The CPU continuously cycles through three phases:

1. Fetch: Load the next instruction from memory
2. Decode: Determine what the instruction does
3. Execute: Perform the operation

Detailed Register Transfers

Fetch

1. MAR ← PC: Copy the program counter to the memory address register
2. MDR ← Memory[MAR]: Read from memory at the address in MAR, store in MDR
3. CIR ← MDR: Copy the instruction from MDR to the current instruction register
4. PC ← PC + 1: Increment the program counter to point to the next instruction

Decode

5. The CU examines the opcode portion of CIR to determine:
   • What operation to perform
   • What operands are needed
   • What addressing mode to use

The CU then generates the appropriate control signals.

Execute

6. The CU sends control signals to execute the instruction. For example:
   • Add: ACC ← ACC + operand
   • Load: ACC ← Memory[address]
   • Store: Memory[address] ← ACC
   • Branch (conditional): If condition met, PC ← address

After execution, the cycle repeats from step 1.

Timing

Each step involves register transfers and bus operations. A typical fetch takes 3–4 clock cycles (one per bus operation), decode takes 1–2 cycles, and execute takes 1–5 cycles depending on the instruction.

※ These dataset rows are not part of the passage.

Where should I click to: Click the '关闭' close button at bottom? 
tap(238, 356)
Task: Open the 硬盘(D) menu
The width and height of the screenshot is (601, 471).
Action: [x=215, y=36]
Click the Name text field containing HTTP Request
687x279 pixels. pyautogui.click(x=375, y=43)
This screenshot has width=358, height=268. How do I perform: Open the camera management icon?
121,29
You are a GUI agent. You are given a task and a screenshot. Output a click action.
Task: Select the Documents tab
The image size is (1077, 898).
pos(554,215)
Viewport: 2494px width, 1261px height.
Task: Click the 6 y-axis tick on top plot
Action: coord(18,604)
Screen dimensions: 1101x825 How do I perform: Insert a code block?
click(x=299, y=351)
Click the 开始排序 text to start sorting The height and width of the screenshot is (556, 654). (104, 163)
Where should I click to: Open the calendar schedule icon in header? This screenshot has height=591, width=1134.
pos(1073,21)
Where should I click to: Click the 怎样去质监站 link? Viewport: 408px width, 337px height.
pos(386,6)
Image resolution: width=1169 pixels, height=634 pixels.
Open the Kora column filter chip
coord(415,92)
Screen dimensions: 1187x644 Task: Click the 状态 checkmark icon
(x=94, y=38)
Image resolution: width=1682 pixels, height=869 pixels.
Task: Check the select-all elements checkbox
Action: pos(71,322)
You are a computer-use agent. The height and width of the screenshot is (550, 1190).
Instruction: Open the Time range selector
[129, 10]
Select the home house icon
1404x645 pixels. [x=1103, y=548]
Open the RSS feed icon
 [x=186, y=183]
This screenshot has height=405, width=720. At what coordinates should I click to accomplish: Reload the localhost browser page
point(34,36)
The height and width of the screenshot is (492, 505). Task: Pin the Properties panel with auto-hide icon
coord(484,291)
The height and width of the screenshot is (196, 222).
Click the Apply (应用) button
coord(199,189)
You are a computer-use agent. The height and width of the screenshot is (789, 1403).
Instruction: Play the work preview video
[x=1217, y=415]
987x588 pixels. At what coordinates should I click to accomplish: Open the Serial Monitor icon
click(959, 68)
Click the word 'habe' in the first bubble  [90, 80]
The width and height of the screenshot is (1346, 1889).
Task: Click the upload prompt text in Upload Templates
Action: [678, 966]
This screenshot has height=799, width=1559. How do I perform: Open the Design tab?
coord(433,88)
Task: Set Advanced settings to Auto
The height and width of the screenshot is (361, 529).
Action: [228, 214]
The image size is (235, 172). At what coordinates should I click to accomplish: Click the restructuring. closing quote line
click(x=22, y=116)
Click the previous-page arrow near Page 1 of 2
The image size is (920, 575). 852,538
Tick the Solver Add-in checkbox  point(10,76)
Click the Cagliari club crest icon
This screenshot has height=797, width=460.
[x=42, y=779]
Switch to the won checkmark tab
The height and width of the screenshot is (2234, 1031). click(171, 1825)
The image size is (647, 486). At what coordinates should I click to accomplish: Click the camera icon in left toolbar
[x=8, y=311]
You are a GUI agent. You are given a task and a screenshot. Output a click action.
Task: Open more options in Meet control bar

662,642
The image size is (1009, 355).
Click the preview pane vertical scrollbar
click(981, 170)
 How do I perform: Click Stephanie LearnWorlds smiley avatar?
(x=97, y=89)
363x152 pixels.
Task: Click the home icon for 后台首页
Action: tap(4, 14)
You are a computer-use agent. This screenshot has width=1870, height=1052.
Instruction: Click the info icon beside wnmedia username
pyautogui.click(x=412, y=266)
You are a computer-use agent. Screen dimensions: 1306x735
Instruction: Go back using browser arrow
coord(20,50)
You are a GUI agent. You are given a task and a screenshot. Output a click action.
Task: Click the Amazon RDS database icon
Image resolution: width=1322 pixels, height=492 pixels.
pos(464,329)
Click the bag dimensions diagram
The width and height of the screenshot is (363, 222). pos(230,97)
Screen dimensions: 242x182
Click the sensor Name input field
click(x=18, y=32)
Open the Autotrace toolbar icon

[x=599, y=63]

Example: Trace the fetch-decode-execute cycle for ADD #5 (add immediate 5 to ACC)

Assume: PC = 0x1000, instruction at 0x1000 is ADD #5 (opcode: 0010, operand: 00000101)

1. Fetch:

   • MAR ← PC: MAR = 0x1000
   • MDR ← Memory[0x1000]: MDR = 0010 00000101
   • CIR ← MDR: CIR = 0010 00000101
   • PC ← PC + 1: PC = 0x1001

2. Decode:

   • CU reads opcode 0010 → identifies ADD immediate
   • CU reads operand 00000101 → value 5

3. Execute:

   • ACC ← ACC + 5
   • Set flags in status register (zero, negative, carry, overflow)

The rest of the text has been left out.